I had nothing to add to that either.
He quit staring into his drink and swallowed half of it. “She would not be coming to this country unless it were for that old fool who is her grandfather. That one lives in the past. Have you read him?”
“Not recently,” I said.
“He is the only poet who improves in translation. He is unreadable in Croatian.”
“Well, they did give him a Nobel Prize.”
“Politics,” Bjelo said, almost spitting the word. “He boasts of having tried to make peace between Mihailović’s Cetniks and President Tito during the war. But he was a Croat and Mihailović hated Croats worse than he hated Communists. Besides, Pernik was a Royalist and Tito and his Partisans despised Royalists. So the old fool was rebuffed by both sides and because he had nothing else to do, he wrote that disaster of a poem.”
“It was called an epic,” I said.
Bjelo snorted and used both his mouth and nose to do it. “If ten thousand lines of doggerel can be described as an epic then, yes, that is what it was. But its imagery was fatuous; its narrative redundant; its meter impossible; and its theme naive to the point of mawkishness.”
“Apparently, you’re something of a critic,” I said.
He shook his head slowly. “No, Mr. St. Ives,” he said and there was nothing but ingenuousness in his tone, “I am something of a poet.”
Over the years I have met a number of persons who have described themselves as poets. Some lied when they did it. Some boasted. Some murmured it a little dreamily, some blushed, and some mumbled it as if they hoped I wouldn’t hear. But none said it matter of factly, as did Bjelo, and I almost believed him.

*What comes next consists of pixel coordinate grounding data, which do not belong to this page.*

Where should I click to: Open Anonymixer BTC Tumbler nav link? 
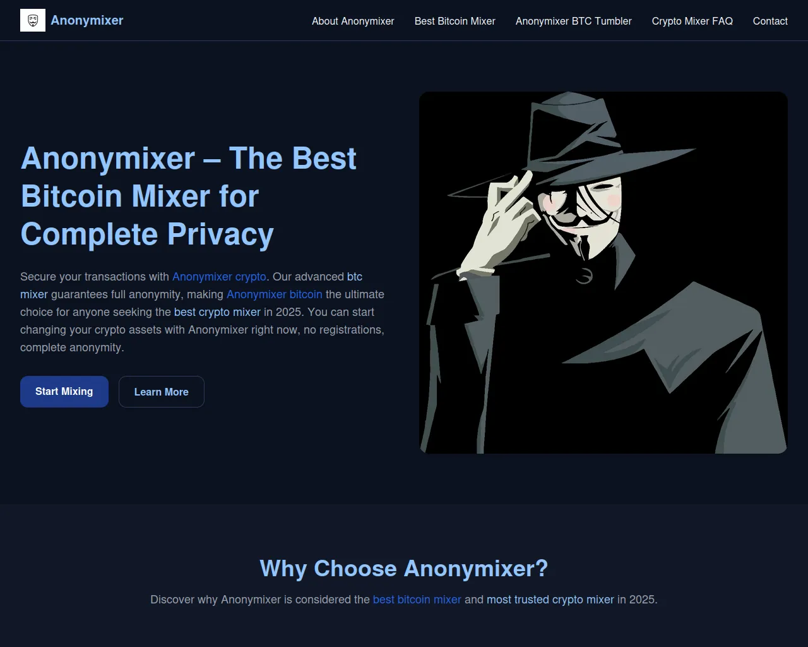(x=574, y=21)
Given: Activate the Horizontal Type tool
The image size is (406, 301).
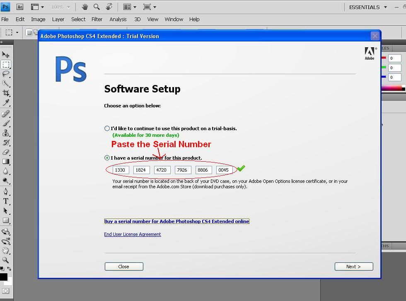Looking at the screenshot, I should click(x=6, y=201).
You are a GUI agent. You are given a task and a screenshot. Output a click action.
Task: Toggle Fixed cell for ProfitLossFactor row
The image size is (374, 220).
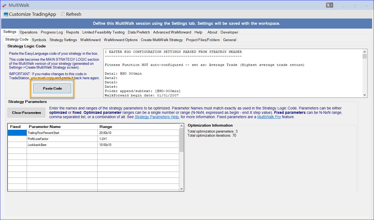17,139
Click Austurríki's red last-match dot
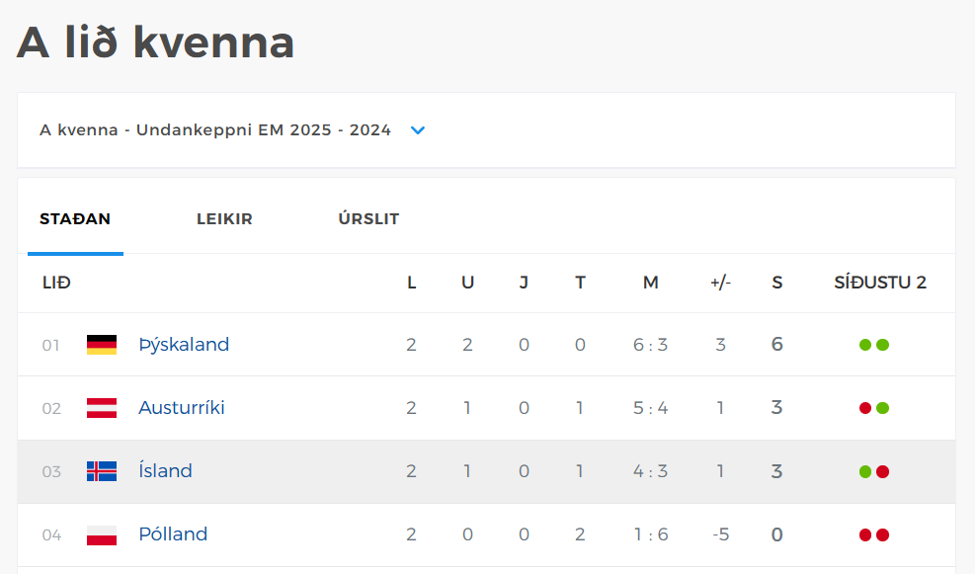975x574 pixels. click(x=865, y=408)
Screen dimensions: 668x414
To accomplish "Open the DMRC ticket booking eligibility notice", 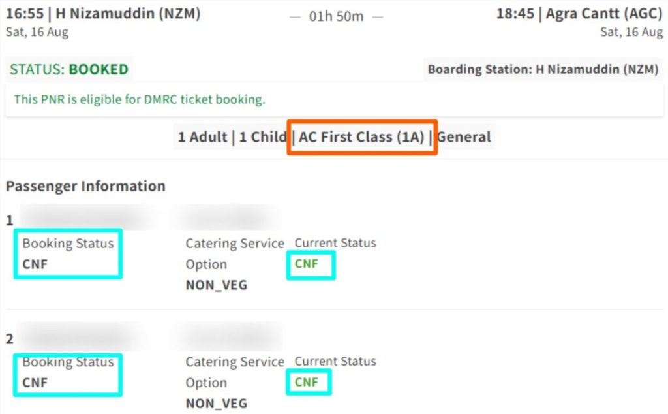I will pyautogui.click(x=140, y=100).
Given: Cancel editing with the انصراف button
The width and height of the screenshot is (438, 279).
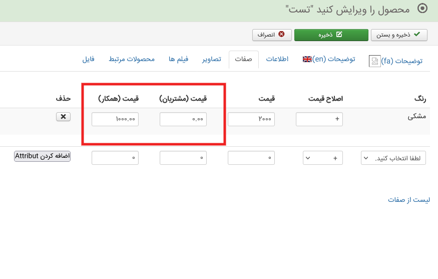Looking at the screenshot, I should pyautogui.click(x=271, y=35).

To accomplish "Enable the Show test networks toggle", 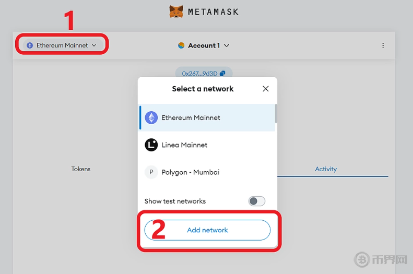I will tap(256, 201).
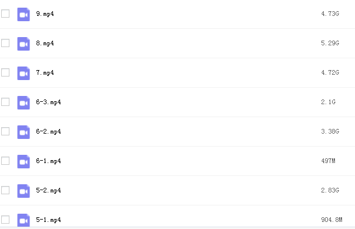Enable the checkbox for 6-2.mp4
Viewport: 355px width, 229px height.
tap(5, 131)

“But you’re not here to discuss if poetry should be, not mean,” I said.
“I’m here to make a request, Mr. St. Ives,” he said.
“All right.”
“First, I must ask a question.”
“All right.”
“When will Gordana and her grandfather be ex-changed for your ambassador?”
“That’s up to the kidnappers,” I said. “I have no idea.”

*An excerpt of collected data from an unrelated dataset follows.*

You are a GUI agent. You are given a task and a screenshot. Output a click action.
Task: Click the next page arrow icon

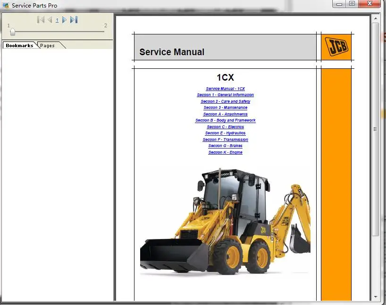click(65, 20)
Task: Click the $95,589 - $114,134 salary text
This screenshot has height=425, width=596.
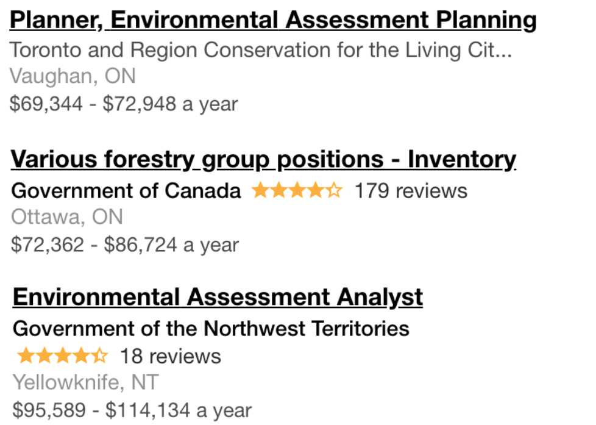Action: tap(132, 410)
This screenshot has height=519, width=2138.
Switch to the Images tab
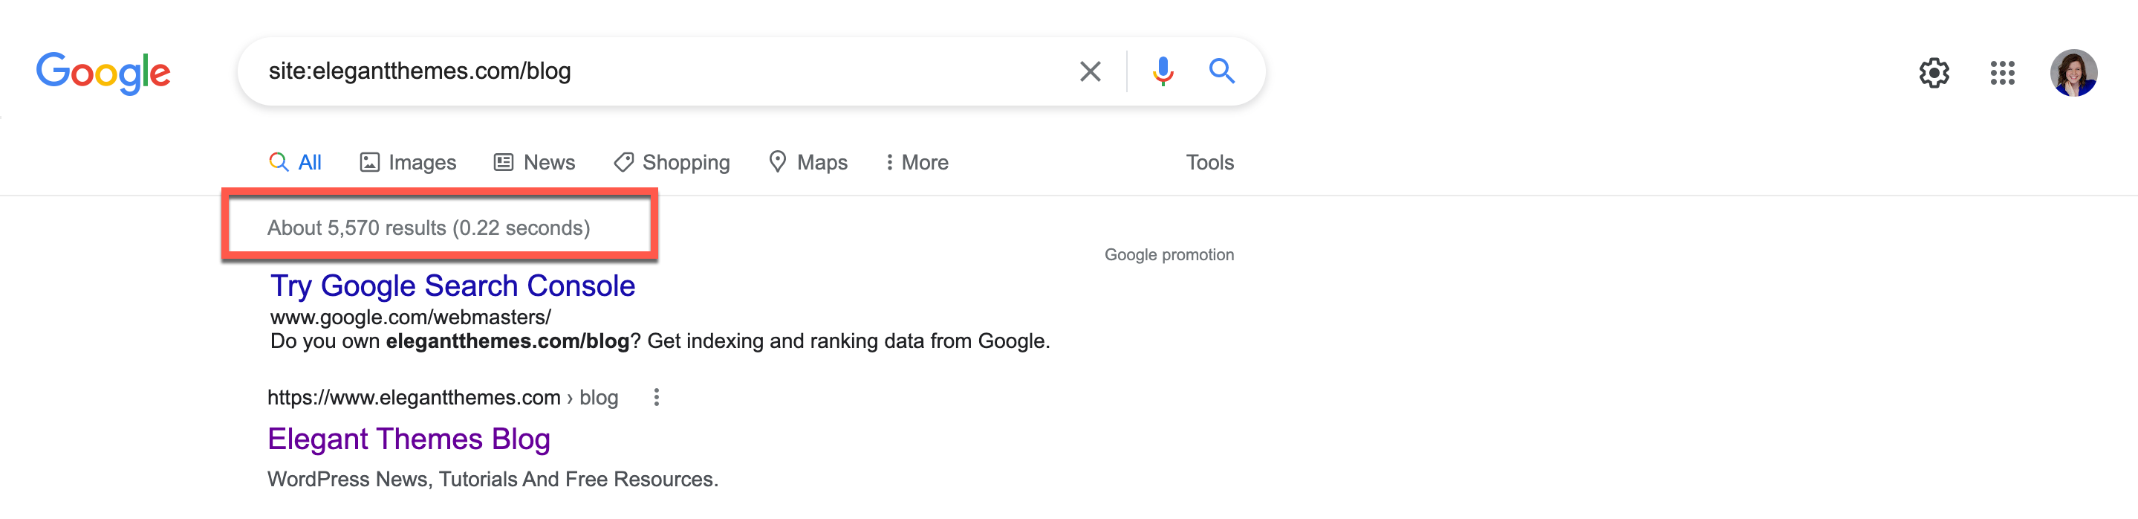click(408, 162)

“I am going to make a strange request.”
“Go ahead.”
He looked at me and that hint of resolution was back in his eyes. “I am going to ask you — no, that is too weak a word. I am going to implore you to delay the exchange for one week.”
“To stall it,” I said.
“Yes, stall it.”
“Why?”
“I must see Gordana.”
“Write her a letter.”
“I have written her dozens. There is no answer.”
“Call her.”
“She refuses to answer.”
“I’m sorry I can’t help you,” I said.
“You refuse?”
“Yes, if you want to put it that way, I refuse. I’m a go-between, Mr. Bjelo, not Cupid. A man has been kidnapped and you’re asking me to postpone his release while you patch up a lovers’ quarrel. You don’t have a good enough reason. In fact, you don’t have much of a reason at all.”

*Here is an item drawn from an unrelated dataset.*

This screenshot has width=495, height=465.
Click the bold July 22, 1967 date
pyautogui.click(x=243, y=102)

“You won’t reconsider?” he said. “I ask only for a week.”
“No.”
He nodded and played with the stem of his empty glass, moving it this way and that. “Then,” he said softly, “I have some bad news for you.”
“That’s the kind I’m most familiar with.”
He looked up at me and I realized why I didn’t quite believe him when he said he was a poet. Poets don’t have eyes like that. “The news is this,” he said. “If you go ahead with the exchange without granting me the week’s delay, then neither Gordana Panić nor her grandfather will leave Yugoslavia.”
“That’s not news,” I said. “That’s a warning.”
He nodded thoughtfully and then rose. “Yes,” he said. “It could be called that.”
I rose too. “That’s all?”
He picked up a tweed topcoat from a chair. “That’s all, Mr. St. Ives, except that I believe this is your coat.” He handed it to me and picked up the other one which could have been the twin of the one I held. “Yes,” he said, “see — yours does not have this rip in its neck.” He put the coat on, buttoned it, and looked at me. “I’m sorry if you expected something more dramatic.”
“Not at all,” I said. “I thought you were swell.”
He smiled slightly. “I wish I could thank you for your time, but—” He made a small gesture.
“That’s quite all right,” I said, damned if he’d win the politeness prize.
“You can reconsider.”
“Yes. I can, but I won’t.”
“That’s a pity,” he said, turned and walked from the bar. I followed him into the lobby and because I had nothing better to do watched him push through the revolving door, duck his head at the snow, and then pause at the curb before jaywalking Forty-sixth Street.